[Supplied entries]:
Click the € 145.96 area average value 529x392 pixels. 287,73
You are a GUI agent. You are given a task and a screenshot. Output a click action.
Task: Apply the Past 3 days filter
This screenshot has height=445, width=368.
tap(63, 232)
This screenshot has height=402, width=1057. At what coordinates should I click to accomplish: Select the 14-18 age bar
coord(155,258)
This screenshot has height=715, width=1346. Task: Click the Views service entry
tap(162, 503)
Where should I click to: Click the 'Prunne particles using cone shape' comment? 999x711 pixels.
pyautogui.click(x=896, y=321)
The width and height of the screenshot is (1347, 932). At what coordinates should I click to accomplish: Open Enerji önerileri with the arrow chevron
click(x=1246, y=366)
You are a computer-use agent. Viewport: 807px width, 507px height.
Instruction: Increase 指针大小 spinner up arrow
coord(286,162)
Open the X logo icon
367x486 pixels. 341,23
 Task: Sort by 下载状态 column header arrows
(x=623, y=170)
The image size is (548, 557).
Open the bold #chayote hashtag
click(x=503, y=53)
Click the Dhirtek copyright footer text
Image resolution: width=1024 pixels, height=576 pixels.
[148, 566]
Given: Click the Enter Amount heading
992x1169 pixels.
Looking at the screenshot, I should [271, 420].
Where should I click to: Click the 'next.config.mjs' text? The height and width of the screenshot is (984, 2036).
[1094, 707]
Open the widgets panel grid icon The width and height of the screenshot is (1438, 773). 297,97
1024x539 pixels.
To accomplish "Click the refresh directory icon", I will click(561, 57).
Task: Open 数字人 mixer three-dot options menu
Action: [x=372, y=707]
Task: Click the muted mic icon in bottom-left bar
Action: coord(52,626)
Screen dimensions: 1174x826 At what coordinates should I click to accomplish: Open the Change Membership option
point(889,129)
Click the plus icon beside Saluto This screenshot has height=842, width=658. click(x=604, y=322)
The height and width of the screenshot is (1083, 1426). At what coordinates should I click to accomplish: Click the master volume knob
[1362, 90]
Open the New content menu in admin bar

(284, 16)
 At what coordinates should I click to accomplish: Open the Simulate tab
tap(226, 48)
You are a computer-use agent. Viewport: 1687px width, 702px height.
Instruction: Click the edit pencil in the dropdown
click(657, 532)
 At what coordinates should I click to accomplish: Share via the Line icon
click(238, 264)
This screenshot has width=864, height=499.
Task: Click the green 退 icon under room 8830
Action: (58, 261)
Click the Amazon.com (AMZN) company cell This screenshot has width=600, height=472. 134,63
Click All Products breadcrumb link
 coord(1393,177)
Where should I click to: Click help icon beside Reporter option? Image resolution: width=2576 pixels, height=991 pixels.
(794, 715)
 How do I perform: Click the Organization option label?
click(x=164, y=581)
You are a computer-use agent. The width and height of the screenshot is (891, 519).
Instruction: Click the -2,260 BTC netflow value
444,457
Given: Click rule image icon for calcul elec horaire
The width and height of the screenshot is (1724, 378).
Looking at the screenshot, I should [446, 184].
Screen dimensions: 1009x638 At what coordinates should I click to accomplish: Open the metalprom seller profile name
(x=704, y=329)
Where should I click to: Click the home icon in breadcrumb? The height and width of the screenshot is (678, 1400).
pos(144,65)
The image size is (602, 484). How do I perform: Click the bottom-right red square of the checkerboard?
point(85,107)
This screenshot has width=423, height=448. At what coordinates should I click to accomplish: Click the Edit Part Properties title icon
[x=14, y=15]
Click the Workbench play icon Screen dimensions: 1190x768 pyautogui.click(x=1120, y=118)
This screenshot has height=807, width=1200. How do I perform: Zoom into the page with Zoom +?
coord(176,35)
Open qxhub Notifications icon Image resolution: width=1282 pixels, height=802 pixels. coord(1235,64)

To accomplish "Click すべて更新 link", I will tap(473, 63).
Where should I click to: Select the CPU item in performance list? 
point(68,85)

[Work to complete]: In the data above, which lines lie between the line with "This screenshot has height=445, width=368." and the line with "Open the widgets", inclusive? Print those lines exactly and nothing else.

[Answer for the task]:
This screenshot has height=445, width=368.
tap(63, 232)
This screenshot has height=402, width=1057. At what coordinates should I click to accomplish: Select the 14-18 age bar
coord(155,258)
This screenshot has height=715, width=1346. Task: Click the Views service entry
tap(162, 503)
Where should I click to: Click the 'Prunne particles using cone shape' comment? 999x711 pixels.
pyautogui.click(x=896, y=321)
The width and height of the screenshot is (1347, 932). At what coordinates should I click to accomplish: Open Enerji önerileri with the arrow chevron
click(x=1246, y=366)
You are a computer-use agent. Viewport: 807px width, 507px height.
Instruction: Increase 指针大小 spinner up arrow
coord(286,162)
Open the X logo icon
367x486 pixels. 341,23
 Task: Sort by 下载状态 column header arrows
(x=623, y=170)
The image size is (548, 557).
Open the bold #chayote hashtag
click(x=503, y=53)
Click the Dhirtek copyright footer text
Image resolution: width=1024 pixels, height=576 pixels.
[148, 566]
Given: Click the Enter Amount heading
992x1169 pixels.
Looking at the screenshot, I should [271, 420].
Where should I click to: Click the 'next.config.mjs' text? The height and width of the screenshot is (984, 2036).
[1094, 707]
Open the widgets panel grid icon The width and height of the screenshot is (1438, 773). 297,97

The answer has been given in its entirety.